UK and US can gain in global game if they hit the right notes, conference told. Sarah Cunnane writes

February 17, 2011

Vice-chancellors seeking to take advantage of the internationalisation of higher education face a "flat world with no boundaries" that they should do more to exploit.

That was the message from Martin Bean, vice-chancellor of The Open University, in a keynote speech at a conference in London organised by the Leadership Foundation for Higher Education.

Mr Bean said that, for university leaders in the UK or US, internationalisation was "our game to win or lose", although he stressed that international activity had to be closely tied to individual institutions' missions if it was to succeed in the longer term.

Also speaking at the event last week, via a video-link from the US, John Sexton, president of New York University, likened global higher education to a symphony orchestra, with each player having a different role dictated by their individual skill and mission.

"You can't put on a great symphony if you don't have percussion or a brass section; not everyone should be a violinist," he said.

"We have to accept that and live within a world where each is honoured for what he or she brings to the table. I think we have to celebrate that more because we each deal with different students and different problems."

Mr Bean warned that universities that looked upon internationalisation solely as a potential money-spinner and sought to cash in by creating "a business on the side" would fail.

He said: "The body will reject the antibody."

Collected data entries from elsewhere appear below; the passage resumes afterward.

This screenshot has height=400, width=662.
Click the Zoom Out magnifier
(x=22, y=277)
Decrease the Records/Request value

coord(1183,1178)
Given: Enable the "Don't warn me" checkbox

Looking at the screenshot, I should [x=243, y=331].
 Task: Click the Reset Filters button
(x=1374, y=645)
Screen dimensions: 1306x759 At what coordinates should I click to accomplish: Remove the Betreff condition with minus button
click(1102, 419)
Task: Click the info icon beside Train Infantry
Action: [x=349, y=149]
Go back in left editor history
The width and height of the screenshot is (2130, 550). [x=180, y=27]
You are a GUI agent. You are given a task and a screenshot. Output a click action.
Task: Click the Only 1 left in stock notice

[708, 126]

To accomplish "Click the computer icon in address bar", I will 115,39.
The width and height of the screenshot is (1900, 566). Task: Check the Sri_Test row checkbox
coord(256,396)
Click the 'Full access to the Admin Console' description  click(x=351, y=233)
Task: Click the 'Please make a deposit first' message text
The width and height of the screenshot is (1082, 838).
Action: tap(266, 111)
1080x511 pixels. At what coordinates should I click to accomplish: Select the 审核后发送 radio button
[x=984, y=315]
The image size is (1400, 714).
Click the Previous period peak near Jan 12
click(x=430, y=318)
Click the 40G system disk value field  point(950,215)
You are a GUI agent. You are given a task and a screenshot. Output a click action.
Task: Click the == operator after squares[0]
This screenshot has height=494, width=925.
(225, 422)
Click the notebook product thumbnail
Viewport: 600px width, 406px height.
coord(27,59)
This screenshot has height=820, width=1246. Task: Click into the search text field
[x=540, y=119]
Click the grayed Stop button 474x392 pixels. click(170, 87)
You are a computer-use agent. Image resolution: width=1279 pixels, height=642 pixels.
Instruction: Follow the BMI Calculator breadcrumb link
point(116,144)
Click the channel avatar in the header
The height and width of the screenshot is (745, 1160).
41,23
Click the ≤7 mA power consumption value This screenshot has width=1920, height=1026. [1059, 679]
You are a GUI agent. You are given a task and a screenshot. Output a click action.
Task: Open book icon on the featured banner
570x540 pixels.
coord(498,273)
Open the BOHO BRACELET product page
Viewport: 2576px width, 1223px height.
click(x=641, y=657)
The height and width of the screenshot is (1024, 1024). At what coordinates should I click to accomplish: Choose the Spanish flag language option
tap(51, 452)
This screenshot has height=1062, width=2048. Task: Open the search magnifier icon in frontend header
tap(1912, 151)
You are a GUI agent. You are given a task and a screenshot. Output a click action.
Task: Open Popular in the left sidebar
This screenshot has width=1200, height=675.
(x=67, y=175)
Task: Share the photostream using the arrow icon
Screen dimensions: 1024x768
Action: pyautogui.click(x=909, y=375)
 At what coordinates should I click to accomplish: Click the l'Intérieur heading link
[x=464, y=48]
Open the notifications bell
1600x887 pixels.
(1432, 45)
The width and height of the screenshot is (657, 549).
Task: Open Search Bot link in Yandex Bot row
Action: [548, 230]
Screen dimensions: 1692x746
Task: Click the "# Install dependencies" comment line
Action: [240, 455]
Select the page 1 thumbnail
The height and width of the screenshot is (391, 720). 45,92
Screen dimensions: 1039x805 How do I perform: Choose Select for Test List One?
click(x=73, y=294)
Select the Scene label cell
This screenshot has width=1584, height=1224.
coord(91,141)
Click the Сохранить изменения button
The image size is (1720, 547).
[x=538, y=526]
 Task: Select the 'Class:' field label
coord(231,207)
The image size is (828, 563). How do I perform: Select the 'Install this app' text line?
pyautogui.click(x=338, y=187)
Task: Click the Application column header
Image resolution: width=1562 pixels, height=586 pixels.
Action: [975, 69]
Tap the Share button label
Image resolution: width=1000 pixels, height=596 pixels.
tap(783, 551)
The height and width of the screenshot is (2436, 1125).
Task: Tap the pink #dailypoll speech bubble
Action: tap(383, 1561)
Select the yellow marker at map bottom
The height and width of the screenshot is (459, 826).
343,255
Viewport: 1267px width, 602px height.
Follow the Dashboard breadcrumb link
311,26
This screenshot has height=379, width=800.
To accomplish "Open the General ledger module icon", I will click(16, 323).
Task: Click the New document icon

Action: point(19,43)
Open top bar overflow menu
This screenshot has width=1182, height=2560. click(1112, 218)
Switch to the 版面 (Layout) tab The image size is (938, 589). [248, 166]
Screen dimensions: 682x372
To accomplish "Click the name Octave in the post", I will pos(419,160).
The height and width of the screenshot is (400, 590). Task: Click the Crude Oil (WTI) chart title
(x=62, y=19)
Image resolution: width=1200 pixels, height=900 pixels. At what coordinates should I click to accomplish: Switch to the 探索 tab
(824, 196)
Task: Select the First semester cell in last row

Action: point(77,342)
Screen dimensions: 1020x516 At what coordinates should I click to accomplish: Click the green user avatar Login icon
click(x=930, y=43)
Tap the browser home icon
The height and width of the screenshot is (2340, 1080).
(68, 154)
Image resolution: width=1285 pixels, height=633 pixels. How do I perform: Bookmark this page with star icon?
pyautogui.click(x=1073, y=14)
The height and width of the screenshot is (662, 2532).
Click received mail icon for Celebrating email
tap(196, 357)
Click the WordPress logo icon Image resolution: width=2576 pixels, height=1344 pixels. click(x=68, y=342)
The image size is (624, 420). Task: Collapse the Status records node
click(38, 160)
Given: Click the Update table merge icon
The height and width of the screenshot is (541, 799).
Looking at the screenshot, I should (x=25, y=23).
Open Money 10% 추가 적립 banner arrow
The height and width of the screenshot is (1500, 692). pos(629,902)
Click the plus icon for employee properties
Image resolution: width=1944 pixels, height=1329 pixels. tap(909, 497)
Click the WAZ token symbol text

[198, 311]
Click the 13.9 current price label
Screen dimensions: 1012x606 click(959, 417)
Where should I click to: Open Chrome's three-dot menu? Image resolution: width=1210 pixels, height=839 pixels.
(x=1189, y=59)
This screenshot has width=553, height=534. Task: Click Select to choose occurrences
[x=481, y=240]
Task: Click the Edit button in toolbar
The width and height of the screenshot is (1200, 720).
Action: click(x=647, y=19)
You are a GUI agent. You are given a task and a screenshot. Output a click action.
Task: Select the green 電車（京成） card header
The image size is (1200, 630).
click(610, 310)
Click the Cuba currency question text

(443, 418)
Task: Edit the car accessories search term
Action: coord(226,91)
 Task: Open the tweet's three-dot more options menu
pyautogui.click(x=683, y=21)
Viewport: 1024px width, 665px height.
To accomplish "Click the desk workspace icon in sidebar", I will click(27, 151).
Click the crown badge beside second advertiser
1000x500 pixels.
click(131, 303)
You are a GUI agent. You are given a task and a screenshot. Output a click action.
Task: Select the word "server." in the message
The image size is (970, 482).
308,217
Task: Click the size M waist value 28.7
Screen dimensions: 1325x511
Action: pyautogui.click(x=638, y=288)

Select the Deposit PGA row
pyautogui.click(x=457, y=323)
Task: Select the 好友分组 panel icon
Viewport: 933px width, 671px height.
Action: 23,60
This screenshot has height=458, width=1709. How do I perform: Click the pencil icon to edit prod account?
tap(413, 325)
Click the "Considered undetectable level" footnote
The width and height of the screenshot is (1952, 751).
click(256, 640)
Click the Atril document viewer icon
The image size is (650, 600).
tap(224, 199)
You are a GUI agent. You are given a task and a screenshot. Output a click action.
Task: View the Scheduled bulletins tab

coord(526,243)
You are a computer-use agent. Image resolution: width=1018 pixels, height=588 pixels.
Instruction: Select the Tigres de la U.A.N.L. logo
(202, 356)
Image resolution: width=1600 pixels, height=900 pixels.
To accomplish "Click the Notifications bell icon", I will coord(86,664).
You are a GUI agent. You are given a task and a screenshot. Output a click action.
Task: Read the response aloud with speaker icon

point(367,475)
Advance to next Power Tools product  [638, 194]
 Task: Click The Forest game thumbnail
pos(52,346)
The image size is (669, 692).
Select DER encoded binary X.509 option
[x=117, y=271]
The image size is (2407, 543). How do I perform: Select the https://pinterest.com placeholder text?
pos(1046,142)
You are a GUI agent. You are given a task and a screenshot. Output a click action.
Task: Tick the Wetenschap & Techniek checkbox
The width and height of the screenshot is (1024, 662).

His advice to those entering international markets was that their university's values and culture should determine their choice of areas of activity and partners.

"When I ask people what their plan is for internationalisation, they sometimes say, 'India and China,'" he said. "It's not that simple."

Keep home team on side

Mr Bean added that it was important to win support from staff before embarking on any global ambitions.

"If you want to go down the international route and you don't have the support of the most senior people in your governance body, then you are likely to fail," he said.

While each institution needs to respond in its own way, Professor Sexton said, it was imperative that universities recognise that they operate in a global sector and do not stick their head in the sand or assume that they will profit without first developing an appropriate strategy.

"Internationalisation is there; it's going to happen. The question is: how do we respond to it, shape it and see it as an opportunity?"